RECORDS SHOWN section start
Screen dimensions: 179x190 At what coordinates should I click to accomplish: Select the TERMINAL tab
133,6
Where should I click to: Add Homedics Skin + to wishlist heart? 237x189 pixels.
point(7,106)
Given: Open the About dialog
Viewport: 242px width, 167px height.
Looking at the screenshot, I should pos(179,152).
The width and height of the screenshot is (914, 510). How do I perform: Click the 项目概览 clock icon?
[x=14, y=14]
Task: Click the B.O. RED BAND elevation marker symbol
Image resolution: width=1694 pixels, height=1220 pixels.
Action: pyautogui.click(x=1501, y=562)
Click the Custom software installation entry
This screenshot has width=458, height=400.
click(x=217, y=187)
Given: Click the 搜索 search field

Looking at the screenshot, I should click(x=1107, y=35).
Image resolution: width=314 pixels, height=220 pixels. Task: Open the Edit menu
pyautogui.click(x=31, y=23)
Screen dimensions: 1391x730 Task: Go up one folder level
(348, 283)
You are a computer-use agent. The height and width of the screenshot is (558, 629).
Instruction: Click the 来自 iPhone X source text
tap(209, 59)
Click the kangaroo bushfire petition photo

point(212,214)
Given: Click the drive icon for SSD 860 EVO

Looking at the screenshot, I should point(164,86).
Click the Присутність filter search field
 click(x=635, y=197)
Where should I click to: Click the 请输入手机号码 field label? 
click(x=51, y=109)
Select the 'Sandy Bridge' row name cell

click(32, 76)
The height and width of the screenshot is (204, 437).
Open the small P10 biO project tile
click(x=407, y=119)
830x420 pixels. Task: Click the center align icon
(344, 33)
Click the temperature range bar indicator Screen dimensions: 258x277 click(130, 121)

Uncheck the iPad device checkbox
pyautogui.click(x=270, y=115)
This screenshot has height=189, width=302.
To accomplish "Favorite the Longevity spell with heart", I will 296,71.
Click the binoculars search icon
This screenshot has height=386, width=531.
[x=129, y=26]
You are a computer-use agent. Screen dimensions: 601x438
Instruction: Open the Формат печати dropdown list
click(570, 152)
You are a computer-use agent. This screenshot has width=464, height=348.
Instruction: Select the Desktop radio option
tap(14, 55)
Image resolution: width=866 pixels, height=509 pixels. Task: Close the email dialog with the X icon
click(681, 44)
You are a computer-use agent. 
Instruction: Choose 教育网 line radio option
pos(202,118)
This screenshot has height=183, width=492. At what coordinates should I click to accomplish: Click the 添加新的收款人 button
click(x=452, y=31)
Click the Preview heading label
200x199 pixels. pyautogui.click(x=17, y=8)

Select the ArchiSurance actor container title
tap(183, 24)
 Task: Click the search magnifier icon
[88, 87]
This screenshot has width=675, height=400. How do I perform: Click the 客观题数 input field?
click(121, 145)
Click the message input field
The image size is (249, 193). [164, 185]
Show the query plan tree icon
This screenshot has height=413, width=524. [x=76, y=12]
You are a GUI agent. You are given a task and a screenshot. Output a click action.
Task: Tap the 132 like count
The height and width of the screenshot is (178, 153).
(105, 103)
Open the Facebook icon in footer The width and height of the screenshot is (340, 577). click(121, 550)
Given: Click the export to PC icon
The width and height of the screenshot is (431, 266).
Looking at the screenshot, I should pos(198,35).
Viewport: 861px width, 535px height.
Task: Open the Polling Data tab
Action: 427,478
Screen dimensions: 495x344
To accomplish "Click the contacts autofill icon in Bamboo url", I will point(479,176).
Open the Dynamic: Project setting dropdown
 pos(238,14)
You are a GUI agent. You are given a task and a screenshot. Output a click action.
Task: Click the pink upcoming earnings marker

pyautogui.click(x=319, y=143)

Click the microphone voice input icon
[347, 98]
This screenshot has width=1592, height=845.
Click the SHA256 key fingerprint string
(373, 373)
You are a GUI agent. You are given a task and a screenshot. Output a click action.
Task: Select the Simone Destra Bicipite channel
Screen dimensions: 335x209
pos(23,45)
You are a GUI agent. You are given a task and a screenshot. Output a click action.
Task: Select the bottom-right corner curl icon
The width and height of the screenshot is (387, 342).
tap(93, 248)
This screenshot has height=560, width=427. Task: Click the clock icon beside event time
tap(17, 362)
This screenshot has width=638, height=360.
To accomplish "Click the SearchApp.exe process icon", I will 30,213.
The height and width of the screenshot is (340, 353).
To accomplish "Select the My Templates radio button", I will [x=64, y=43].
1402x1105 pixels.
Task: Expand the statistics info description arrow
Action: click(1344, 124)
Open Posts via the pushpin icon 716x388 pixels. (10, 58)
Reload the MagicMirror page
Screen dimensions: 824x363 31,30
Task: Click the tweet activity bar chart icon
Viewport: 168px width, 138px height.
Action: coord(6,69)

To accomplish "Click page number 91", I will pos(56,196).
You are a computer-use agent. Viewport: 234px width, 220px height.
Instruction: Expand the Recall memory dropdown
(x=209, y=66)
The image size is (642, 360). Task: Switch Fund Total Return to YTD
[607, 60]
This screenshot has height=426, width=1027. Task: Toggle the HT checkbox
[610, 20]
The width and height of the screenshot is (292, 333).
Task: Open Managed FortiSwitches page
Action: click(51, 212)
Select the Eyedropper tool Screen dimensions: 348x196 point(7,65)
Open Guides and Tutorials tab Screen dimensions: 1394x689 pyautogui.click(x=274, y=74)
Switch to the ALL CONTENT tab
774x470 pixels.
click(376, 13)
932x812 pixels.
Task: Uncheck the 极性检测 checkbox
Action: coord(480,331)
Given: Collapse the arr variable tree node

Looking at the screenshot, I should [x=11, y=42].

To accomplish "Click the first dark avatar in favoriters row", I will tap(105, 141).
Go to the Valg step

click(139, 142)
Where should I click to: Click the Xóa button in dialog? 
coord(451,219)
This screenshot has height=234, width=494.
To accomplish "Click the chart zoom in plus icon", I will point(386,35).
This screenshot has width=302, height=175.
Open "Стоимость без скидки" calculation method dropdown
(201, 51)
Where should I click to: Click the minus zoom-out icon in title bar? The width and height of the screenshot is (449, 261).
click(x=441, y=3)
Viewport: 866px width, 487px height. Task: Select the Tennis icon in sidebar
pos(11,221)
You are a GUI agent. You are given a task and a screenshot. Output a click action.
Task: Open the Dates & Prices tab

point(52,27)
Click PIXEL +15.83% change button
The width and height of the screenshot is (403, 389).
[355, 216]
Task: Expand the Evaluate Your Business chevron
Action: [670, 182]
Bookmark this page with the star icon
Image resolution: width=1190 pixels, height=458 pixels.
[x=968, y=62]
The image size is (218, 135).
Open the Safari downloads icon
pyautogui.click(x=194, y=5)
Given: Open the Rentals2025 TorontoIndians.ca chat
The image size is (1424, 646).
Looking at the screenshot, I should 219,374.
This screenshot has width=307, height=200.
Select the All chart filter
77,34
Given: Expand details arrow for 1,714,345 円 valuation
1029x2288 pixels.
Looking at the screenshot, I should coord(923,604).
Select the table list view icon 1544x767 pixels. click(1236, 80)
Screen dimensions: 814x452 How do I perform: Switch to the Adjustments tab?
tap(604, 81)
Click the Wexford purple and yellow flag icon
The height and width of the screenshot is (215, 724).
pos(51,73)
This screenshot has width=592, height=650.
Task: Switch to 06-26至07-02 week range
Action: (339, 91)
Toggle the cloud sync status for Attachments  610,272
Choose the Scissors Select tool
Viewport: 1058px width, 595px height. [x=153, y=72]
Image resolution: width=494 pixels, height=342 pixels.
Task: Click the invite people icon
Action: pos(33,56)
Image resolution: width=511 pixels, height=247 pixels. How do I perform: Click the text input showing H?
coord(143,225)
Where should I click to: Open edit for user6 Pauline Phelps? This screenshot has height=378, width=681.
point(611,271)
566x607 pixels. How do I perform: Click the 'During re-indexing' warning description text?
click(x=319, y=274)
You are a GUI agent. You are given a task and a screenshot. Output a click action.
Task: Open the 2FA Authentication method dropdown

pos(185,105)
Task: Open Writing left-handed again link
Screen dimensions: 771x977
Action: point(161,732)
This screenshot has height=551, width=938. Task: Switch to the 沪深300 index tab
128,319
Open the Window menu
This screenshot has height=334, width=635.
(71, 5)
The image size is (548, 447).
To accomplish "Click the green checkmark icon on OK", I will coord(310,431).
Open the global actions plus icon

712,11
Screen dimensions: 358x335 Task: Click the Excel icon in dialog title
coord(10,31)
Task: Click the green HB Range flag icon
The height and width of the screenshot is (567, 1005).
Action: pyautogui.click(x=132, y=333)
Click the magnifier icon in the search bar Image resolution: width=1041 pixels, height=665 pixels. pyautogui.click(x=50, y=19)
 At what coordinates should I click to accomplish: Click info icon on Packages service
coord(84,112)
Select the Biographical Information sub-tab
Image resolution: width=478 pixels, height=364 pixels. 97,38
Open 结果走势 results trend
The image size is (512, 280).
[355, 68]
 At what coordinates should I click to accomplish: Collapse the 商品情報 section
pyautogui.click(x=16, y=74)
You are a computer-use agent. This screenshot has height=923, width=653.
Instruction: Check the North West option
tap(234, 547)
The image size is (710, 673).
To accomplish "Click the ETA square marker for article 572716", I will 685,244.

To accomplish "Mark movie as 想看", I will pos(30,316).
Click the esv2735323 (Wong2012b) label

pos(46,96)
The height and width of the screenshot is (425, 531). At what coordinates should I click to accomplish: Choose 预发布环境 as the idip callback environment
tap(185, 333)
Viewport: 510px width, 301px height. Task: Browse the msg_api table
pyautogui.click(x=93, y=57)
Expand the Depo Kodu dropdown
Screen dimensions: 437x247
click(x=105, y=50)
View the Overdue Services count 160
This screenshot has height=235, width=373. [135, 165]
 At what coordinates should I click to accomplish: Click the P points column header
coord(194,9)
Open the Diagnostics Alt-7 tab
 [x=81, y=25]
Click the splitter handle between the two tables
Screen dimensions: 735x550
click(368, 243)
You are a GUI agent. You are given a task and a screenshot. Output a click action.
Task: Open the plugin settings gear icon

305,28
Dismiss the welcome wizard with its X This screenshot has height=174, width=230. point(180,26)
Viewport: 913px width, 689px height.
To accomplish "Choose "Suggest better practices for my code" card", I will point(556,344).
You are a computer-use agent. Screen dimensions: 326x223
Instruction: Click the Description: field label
RECORDS SHOWN section end
### WHAT THE TASK ASKS
Copy exactly the stretch of data above from the line with "Image resolution: width=1190" through the line with "Given: Expand details", and omit all other lines.

### TASK OUTPUT
Image resolution: width=1190 pixels, height=458 pixels.
[x=968, y=62]
The image size is (218, 135).
Open the Safari downloads icon
pyautogui.click(x=194, y=5)
Given: Open the Rentals2025 TorontoIndians.ca chat
The image size is (1424, 646).
Looking at the screenshot, I should 219,374.
This screenshot has width=307, height=200.
Select the All chart filter
77,34
Given: Expand details arrow for 1,714,345 円 valuation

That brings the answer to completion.